Risk Management Using Agent-Based Virtual Environments

Risk Management Using Agent-Based Virtual Environments (2005-2007)

ARC Discovery Grant

Investigators: D. Richards, M. Kavakli, M.Dras

The main aim of this research is to develop techniques in the areas of knowledge acquisition, cognitive modelling and language generation to enable building training simulations that will assist the transfer of tacit knowledge in the area of risk management. Development of risk-related scenarios commenced early in the project. To focus more on risk associated with crime and particularly terrorism, we moved to scenarios involving airports and customs officers in particular.

We have developed a module known as "Risk Management Module" which allows the trainee to explore various customs scenarios within a virtual environment. Since the equipment and skill required in developing a Virtual Reality environment is very costly, we have begun our work using a game engine, that allows easier programming and manipulation to test out our approach.

One evaluation study has looked at the value of using a game environment for training. Another study will be performed in the first half of 2006 to test for the role of interactivity in training and learning. Ethics approval has been received and a pilot study conducted to date.
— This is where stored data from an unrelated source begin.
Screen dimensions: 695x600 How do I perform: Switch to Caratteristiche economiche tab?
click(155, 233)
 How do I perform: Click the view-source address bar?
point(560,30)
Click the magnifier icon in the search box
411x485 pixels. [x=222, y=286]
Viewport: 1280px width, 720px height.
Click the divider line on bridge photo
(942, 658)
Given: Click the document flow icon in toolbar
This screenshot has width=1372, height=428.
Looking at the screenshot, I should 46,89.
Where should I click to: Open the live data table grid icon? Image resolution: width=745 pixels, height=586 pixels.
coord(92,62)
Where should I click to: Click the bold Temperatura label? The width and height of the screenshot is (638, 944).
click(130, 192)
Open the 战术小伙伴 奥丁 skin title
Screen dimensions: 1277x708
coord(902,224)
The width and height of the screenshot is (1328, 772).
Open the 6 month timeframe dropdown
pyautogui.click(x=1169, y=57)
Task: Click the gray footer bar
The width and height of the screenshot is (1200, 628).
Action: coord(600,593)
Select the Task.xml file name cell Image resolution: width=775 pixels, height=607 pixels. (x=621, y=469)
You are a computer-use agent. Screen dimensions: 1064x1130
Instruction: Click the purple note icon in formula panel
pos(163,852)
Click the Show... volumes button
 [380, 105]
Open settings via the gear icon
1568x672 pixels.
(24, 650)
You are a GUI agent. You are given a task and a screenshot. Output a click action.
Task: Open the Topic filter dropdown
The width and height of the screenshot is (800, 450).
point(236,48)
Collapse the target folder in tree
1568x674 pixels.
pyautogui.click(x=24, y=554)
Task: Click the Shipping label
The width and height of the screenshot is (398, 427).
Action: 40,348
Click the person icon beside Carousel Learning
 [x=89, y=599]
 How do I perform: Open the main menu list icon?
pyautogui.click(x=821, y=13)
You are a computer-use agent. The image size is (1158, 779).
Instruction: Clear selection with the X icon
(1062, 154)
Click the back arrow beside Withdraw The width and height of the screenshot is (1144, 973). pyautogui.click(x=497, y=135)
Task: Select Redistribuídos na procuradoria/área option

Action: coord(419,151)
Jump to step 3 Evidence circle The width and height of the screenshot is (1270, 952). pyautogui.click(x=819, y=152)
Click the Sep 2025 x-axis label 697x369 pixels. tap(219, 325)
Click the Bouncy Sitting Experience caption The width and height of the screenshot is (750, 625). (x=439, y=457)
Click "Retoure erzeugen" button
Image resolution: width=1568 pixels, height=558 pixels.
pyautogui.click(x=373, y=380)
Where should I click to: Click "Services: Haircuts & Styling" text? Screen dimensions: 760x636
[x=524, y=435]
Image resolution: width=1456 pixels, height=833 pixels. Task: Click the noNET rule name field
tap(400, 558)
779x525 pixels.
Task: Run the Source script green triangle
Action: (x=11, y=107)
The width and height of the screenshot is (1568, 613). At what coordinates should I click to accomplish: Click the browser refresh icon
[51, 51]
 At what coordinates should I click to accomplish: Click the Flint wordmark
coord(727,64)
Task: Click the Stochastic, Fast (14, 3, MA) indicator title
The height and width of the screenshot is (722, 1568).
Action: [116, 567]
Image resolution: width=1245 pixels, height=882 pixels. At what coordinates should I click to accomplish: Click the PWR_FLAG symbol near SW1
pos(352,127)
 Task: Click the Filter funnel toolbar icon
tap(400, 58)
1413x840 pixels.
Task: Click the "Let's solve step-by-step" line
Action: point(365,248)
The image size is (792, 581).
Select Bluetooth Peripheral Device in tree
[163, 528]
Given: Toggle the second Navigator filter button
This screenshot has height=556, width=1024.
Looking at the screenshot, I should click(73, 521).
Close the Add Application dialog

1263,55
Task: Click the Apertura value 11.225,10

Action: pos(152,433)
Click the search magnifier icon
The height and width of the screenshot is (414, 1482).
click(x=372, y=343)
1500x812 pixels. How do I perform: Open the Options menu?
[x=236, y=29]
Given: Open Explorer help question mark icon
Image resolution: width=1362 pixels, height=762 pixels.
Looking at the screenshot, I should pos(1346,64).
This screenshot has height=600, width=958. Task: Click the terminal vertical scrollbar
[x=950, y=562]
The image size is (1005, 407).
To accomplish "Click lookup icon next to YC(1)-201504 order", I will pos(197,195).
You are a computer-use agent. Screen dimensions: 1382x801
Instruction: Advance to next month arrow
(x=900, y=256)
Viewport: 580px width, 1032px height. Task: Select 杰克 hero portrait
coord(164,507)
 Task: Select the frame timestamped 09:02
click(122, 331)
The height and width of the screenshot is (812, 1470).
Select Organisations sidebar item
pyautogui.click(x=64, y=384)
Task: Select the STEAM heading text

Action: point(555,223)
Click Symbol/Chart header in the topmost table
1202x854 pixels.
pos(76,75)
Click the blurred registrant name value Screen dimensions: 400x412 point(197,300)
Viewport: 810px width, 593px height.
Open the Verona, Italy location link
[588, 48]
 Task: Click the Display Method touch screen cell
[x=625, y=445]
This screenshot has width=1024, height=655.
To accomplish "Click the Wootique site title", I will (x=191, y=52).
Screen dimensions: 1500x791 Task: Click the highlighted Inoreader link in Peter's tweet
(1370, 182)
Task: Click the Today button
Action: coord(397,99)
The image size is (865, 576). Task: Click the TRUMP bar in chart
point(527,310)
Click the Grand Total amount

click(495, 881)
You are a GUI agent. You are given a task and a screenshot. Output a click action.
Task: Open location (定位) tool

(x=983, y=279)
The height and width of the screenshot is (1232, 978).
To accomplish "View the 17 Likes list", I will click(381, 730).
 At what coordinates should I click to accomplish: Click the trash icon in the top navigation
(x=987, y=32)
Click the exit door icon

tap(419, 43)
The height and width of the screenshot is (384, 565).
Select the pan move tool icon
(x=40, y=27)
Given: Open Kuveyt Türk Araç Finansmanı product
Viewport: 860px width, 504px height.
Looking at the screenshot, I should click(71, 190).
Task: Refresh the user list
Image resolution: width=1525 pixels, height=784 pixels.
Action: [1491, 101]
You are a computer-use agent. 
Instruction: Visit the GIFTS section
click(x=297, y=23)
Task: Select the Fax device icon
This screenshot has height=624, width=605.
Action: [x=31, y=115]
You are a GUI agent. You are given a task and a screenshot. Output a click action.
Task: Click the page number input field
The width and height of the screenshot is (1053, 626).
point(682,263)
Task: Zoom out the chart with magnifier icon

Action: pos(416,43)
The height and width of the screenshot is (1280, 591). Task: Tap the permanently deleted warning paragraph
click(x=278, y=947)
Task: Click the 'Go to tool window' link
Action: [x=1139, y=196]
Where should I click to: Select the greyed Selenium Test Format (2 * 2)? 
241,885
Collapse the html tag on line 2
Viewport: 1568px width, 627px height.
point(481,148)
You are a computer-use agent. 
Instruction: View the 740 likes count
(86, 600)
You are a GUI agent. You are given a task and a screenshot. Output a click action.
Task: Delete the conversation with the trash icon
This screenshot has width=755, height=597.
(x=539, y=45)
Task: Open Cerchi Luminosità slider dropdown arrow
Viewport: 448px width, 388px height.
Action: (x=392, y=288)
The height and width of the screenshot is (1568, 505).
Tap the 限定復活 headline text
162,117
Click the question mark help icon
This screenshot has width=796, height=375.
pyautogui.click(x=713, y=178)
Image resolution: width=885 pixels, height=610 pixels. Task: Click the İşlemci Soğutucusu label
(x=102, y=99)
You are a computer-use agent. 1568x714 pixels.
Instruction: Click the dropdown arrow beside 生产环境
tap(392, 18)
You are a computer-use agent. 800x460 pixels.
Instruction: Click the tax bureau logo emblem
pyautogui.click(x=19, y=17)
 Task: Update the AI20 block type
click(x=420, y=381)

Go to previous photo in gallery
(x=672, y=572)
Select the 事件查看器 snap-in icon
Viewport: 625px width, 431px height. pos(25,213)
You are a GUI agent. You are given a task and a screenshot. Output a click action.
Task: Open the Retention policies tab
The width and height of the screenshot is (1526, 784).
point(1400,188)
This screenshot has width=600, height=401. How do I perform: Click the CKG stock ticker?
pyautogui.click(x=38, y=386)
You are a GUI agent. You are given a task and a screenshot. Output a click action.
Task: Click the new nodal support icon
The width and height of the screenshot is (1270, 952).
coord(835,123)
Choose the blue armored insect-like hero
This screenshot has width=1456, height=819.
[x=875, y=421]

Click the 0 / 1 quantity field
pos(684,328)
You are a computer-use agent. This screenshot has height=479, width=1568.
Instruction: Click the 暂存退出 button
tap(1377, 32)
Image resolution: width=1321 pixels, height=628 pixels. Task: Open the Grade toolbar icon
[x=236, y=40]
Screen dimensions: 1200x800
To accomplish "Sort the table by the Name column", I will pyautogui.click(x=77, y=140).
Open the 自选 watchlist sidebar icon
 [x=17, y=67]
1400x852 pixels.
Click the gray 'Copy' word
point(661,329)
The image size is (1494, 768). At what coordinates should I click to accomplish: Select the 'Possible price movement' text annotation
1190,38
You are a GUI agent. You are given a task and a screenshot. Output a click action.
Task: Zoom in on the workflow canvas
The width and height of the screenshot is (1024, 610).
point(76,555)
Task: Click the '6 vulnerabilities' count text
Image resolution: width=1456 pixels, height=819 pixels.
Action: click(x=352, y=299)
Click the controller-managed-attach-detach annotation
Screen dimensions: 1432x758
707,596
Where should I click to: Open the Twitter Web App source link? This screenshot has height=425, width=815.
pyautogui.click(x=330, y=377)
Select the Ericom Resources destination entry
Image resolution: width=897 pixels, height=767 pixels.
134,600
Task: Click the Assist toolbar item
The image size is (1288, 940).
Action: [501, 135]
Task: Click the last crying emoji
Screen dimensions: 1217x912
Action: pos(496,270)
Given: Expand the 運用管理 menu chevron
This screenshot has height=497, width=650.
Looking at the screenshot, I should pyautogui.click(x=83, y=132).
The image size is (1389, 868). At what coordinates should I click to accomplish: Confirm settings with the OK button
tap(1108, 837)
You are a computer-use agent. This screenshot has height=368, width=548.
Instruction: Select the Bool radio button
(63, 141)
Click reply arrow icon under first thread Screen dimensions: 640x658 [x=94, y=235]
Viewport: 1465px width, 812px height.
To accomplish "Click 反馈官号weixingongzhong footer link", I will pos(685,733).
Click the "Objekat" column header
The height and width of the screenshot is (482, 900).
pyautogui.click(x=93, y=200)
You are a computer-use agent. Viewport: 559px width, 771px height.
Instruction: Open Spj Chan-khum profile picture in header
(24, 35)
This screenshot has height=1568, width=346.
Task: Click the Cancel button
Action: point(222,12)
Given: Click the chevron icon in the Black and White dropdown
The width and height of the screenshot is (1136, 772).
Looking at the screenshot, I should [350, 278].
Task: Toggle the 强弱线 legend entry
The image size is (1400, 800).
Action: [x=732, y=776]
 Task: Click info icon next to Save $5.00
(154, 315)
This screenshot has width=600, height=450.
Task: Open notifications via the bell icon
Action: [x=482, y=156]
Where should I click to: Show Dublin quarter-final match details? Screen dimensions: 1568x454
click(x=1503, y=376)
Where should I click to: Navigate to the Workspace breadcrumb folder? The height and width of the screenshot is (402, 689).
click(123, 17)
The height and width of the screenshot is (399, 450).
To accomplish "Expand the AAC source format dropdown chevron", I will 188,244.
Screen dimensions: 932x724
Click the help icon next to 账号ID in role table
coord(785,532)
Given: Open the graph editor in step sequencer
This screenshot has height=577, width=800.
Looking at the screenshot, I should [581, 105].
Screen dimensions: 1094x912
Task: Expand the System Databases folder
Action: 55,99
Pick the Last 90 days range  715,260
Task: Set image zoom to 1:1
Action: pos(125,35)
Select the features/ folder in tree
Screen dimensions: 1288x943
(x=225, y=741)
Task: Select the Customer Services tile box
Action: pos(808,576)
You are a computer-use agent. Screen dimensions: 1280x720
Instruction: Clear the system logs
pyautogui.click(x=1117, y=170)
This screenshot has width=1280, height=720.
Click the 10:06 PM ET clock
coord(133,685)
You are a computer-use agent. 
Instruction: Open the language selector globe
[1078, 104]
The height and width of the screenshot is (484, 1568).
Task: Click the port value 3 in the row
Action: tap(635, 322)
Two students, Mary Gardiner and Eric Fassbender, started a PhD in Feb 2006 working on topics closely related to this project. Mary has been awarded an APA and receives a top-up of 9K from this grant. Eric is self-funded as an overseas student, but will perform research assistant work paid from this grant.

I supervised 3 research assistants produced work relevant to this grant: Tom Fellmann (Virtual Reality Engine), Iwan Kartiko (3D Modelling and Animation of Agents in Softimage), an Jason Barles (Unreal Tournament Game Engineering). 11 publications were produced.